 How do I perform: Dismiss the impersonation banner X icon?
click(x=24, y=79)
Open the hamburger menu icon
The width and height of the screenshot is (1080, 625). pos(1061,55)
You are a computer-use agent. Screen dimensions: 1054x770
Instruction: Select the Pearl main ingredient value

+ + + +

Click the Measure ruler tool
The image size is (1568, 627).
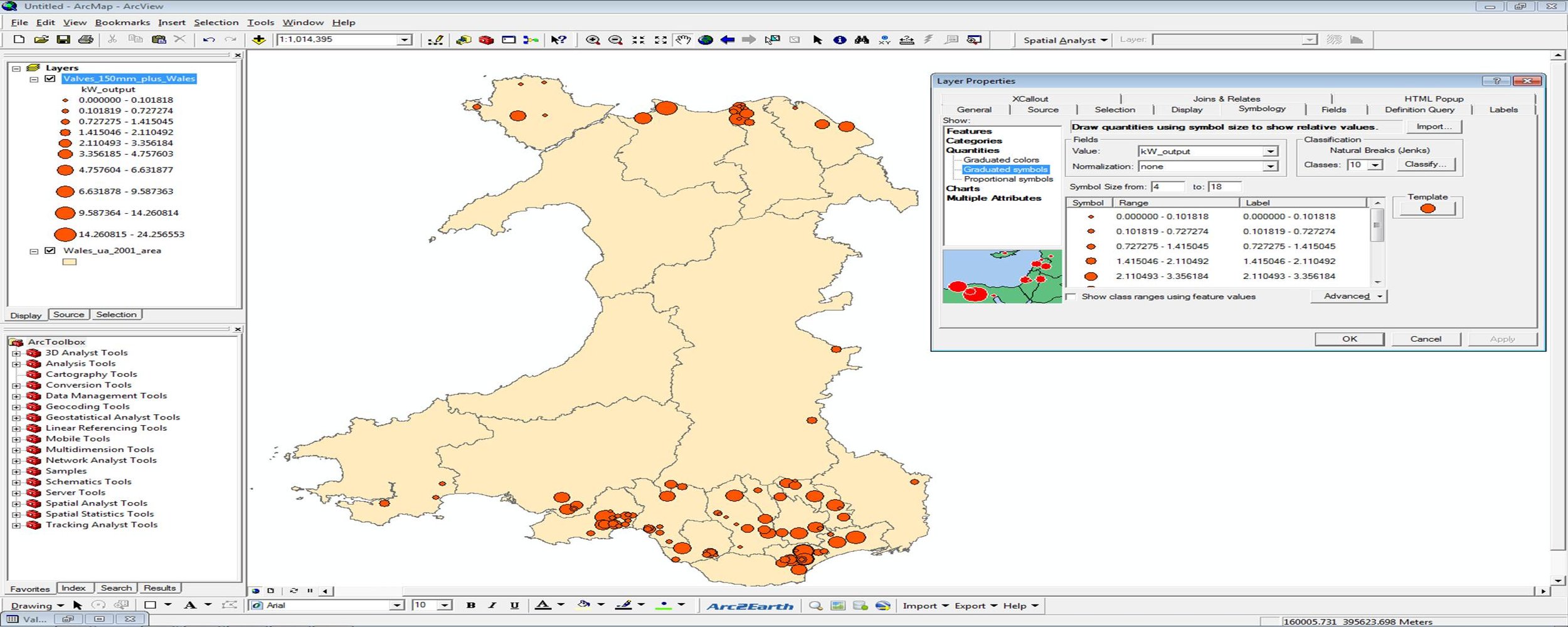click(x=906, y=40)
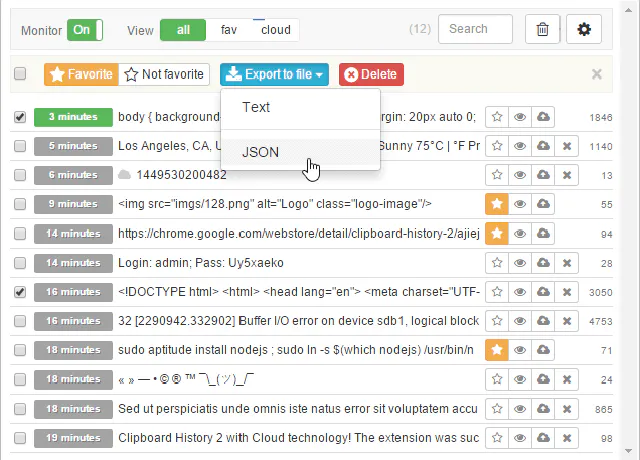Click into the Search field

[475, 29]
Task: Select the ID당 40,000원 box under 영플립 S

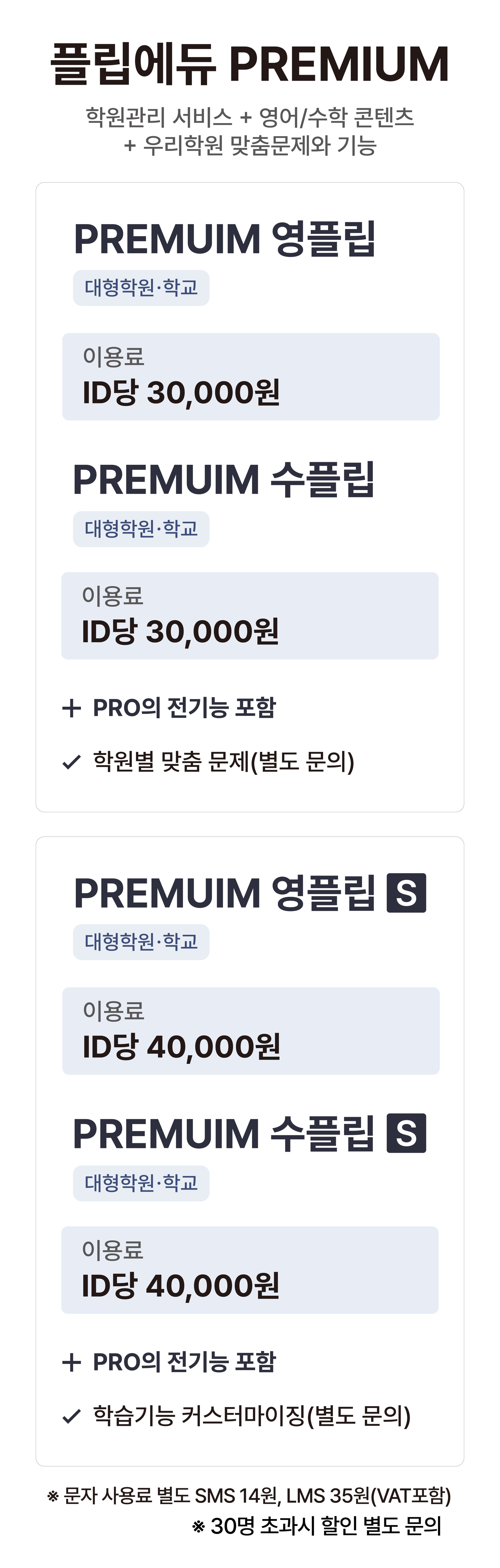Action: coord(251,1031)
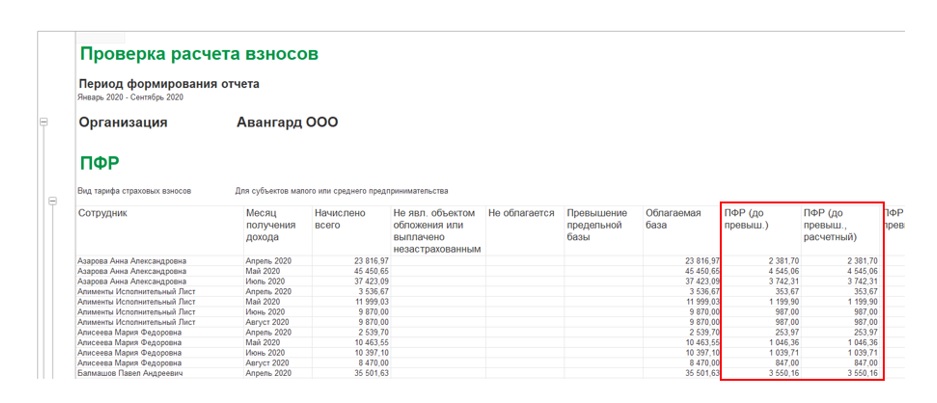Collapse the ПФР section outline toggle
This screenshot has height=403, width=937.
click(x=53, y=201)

+ + + +

**Exercise instructions:** Find "How do I perform: Dismiss" in the entries above and copy that whole line exactly, then each line after it through the line that contains "Instruction: Select the".

**Exercise response:**
 How do I perform: Dismiss the impersonation banner X icon?
click(x=24, y=79)
Open the hamburger menu icon
The width and height of the screenshot is (1080, 625). pos(1061,55)
You are a computer-use agent. Screen dimensions: 1054x770
Instruction: Select the Pearl main ingredient value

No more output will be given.